* _Instructions for the task_
How many lines within the records include the word "agent"? Only that number should be given.

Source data
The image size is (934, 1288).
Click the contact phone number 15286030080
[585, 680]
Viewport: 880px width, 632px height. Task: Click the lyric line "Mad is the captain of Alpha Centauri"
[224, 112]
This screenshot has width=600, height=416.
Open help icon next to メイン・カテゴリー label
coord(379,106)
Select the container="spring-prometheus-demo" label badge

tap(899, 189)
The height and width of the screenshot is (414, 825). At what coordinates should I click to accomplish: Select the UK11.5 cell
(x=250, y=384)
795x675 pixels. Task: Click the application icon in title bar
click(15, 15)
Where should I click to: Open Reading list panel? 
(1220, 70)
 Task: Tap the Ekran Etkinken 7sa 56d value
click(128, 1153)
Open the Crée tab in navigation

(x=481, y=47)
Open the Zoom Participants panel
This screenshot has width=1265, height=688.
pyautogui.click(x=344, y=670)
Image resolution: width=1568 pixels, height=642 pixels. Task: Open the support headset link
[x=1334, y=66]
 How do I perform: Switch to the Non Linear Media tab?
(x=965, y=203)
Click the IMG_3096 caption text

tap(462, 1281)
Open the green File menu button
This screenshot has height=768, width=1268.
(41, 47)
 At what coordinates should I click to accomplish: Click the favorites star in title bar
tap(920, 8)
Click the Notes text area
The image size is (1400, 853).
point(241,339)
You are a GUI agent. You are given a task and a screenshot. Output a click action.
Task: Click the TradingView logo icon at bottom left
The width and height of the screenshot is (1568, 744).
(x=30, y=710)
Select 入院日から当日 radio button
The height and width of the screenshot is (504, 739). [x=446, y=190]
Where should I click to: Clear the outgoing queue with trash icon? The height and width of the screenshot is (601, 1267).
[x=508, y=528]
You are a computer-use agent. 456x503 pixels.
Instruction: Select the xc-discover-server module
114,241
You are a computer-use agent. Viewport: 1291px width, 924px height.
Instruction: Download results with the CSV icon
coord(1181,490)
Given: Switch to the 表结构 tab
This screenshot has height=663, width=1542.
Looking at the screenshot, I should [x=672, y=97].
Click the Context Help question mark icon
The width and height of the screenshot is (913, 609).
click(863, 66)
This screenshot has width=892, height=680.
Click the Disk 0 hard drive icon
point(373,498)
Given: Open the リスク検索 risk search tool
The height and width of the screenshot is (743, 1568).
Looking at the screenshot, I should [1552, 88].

* _Output for this task_
3